To use gVisor, the necessary executables and containerd configuration can be added to the image generated with image-builder by setting the containerd_gvisor_runtime flag to true. For example, in a packer configuration file:

{
    "containerd_gvisor_runtime": "true",
    "containerd_gvisor_version": "yyyymmdd",
}

This will tell image_builder to install runsc, the executable for gVisor, as well as the necessary configuration for containerd. Note that containerd_gvisor_version: yyyymmdd can be used to install a specific point release version. The version defaults to latest.

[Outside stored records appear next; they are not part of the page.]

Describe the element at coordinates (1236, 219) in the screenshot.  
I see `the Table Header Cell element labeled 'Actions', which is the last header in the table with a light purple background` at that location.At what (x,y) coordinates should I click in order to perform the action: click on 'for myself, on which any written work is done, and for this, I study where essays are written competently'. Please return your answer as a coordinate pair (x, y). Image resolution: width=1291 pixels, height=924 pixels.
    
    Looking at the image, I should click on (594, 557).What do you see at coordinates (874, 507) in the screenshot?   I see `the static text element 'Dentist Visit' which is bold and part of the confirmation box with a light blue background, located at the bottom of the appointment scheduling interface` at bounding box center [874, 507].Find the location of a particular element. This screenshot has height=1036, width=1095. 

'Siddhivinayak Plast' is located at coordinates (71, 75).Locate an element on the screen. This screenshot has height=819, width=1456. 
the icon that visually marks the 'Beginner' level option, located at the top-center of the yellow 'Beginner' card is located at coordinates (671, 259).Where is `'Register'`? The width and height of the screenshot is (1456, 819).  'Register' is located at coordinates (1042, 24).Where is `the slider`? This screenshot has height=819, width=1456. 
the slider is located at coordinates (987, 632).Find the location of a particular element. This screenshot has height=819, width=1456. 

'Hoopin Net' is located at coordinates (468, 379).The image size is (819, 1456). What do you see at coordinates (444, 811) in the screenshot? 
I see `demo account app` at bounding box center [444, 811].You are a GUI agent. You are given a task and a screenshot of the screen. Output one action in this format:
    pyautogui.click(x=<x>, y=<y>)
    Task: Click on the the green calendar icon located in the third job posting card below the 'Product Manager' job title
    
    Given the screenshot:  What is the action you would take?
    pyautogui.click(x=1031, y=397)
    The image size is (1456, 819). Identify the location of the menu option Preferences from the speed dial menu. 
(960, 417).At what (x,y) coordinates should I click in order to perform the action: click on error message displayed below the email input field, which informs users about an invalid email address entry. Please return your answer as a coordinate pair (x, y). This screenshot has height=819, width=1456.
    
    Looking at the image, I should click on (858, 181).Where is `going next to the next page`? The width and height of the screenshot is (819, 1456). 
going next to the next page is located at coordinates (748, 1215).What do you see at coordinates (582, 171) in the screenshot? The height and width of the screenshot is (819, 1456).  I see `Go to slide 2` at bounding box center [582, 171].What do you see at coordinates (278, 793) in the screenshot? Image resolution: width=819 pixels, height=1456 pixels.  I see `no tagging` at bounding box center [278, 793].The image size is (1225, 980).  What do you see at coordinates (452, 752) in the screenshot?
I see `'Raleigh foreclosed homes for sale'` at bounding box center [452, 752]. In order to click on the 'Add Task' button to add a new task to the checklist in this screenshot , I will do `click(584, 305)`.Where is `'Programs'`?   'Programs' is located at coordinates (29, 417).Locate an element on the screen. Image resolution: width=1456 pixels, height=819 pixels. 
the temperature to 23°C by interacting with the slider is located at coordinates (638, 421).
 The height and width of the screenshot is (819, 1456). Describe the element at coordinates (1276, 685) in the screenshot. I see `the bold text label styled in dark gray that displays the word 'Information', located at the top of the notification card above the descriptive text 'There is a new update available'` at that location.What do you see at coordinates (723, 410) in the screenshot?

Once you have built your cluster using the new image, you can then create a RuntimeClass object as follows:

apiVersion: node.k8s.io/v1
kind: RuntimeClass
metadata:
  # The name the RuntimeClass will be referenced by.
  # RuntimeClass is a non-namespaced resource.
  name: gvisor
handler: gvisor

Now, to run a pod in the sandboxed environment you just need to specify the name of the RuntimeClass using runtimeClassName in the Pod spec:

apiVersion: v1
kind: Pod
metadata:
  name: test-sandboxed-pod
spec:
  runtimeClassName: gvisor
  containers:
    - name: sandboxed-container
      image: nginx

Once the pod is up and running, you can verify by using kubectl exec to start a shell on the pod and run dmesg. If the container sandbox is running correctly you should see output similar to the following:

root@sandboxed-container:/# dmesg
[    0.000000] Starting gVisor...
[    0.511752] Digging up root...
[    0.910192] Recruiting cron-ies...
[    1.075793] Rewriting operating system in Javascript...
[    1.351495] Mounting deweydecimalfs...
[    1.648946] Searching for socket adapter...
[    2.115789] Checking naughty and nice process list...
[    2.351749] Granting licence to kill(2)...
[    2.627640] Creating bureaucratic processes...
[    2.954404] Constructing home...
[    3.396065] Segmenting fault lines...
[    3.812981] Setting up VFS...
[    4.164302] Setting up FUSE...
[    4.224418] Ready!

You are running a sandboxed container.

Additional Customizations

Containerd can be further customized in a couple of ways. One option that is directly inserted into the containerd config.toml is to override the image pull progress timeout. This can be done using containerd_image_pull_progress_timeout.

You can also add further configuration by adding values for containerd_additional_settings. This is rendered at the end of the config.toml default template.

Overriding LimitNOFILE

By default a LimitNOFILE systemd drop-in (capping the value at 1048576) is only deployed on Common Base Linux Mariner, Flatcar, and Microsoft Azure Linux, where the upstream infinity value has been known to cause issues with some containerized software. To opt-in to deploying the same drop-in on other operating systems, set containerd_enable_limit_no_file to true. It defaults to false.